Stored data
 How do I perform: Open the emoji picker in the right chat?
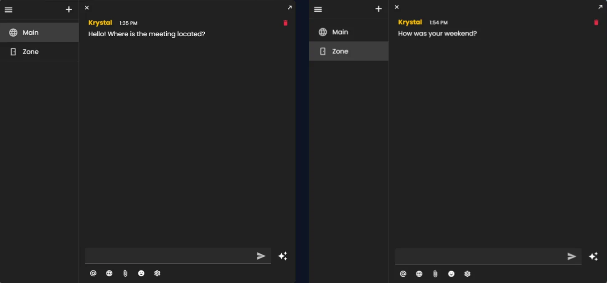(451, 274)
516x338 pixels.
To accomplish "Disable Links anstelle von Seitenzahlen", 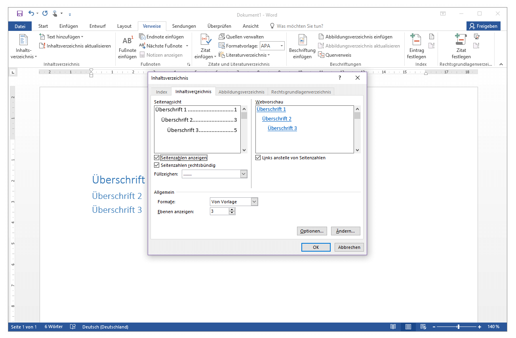I will tap(258, 158).
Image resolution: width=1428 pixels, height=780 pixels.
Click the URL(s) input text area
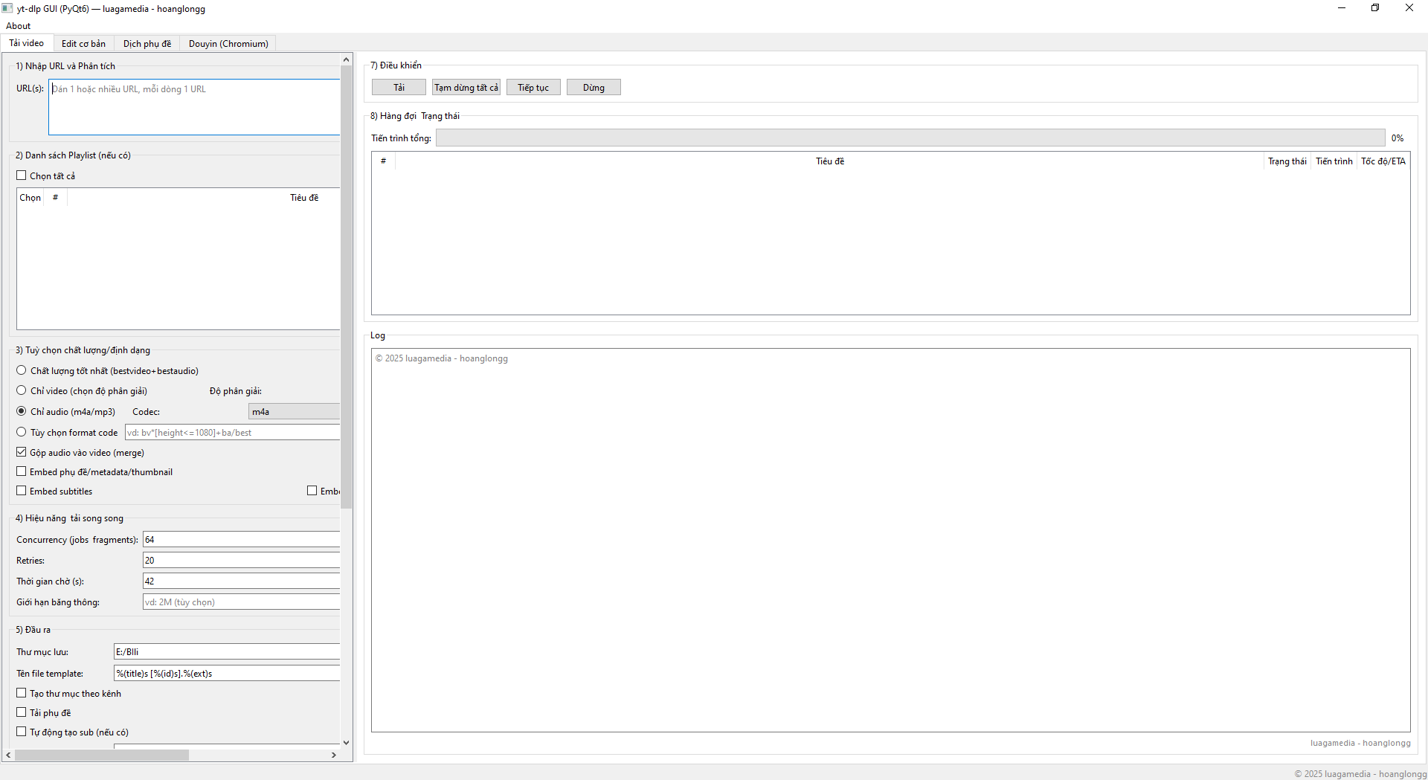[x=194, y=107]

**WORK REQUIRED:**
Copy each line in the data that holds the word "pixels".

**TASK RESULT:**
516x338 pixels.
Image resolution: width=1428 pixels, height=780 pixels.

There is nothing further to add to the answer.